USA Rugby Chapter 11: A Quick Summary
USA Rugby Chapter 11: A Quick Summary
USA Rugby's Chapter 11 bankruptcy documents are filed and submitted and they spell out a sobering situation for the embattled national governing body.
With Billion Law representing USA Rugby and with Brendan Linehan Shannon presiding as judge, USA Rugby is looking to try to maintain a minimal level of service while it pursues a new operational plan. That level of service includes making sure the liability insurance coverage remains paid and in effect when the COVID-19 shutdown ends and we can all play rugby again.
The shutdown, if course, is what has made it all harder on the organization.

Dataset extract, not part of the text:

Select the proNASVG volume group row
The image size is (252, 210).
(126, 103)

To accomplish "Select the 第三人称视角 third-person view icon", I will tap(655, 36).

USA Rugby was on the verge of insolvency in late 2019 when World Rugby agreed to provide $1 million to help the organization continue operations. At the same time, USA Rugby began cost-cutting measures including layoffs, the freezing of credit lines, and reductions in corporate travel. These measures were to have allowed regular rugby operations to continue until May 2020 (USA Rugby Reorganization Gets Deadline Extension). The plan then was to seek additional funding at the World Rugby Expo.
But the COVID-19 outbreak halted rugby, halting new CIPP dues income, sponsorship income, and income from events.
As quoted from the documents filed with the court:
"... on March 13, 2020, the Debtor had to suspend sanctioned competition and rugby activities for a 30-day period, and on March 20, 2020, the Debtor had to suspend rugby indefinitely. As a result of this suspension of rugby, the dues revenue that the Debtor expected dried up, and the tournaments it had planned were cancelled. As a result, currently, the Debtor has no foreseeable opportunities for any incoming capital pending the re-starting of rugby events and it expects to run out of cash in the next 30 days."
In desperate straits, USA Rugby was able to get World Rugby to commit additional funds which would allow the organization to keep going and plan for a reorganization—critical to a Chapter 11 ruling.
But it's dire. USA Rugby's assets currently total just over $1.1 million, and if you include the $40 million lawsuit filed by United World Sports over the USA 7s, liabilities are more than $45 million. The only secured creditor (meaning that if everything falls apart, they can take it from the company in value of assets), is JPMorgan Chase Bank, which is over $467,820. That bill has to be paid first.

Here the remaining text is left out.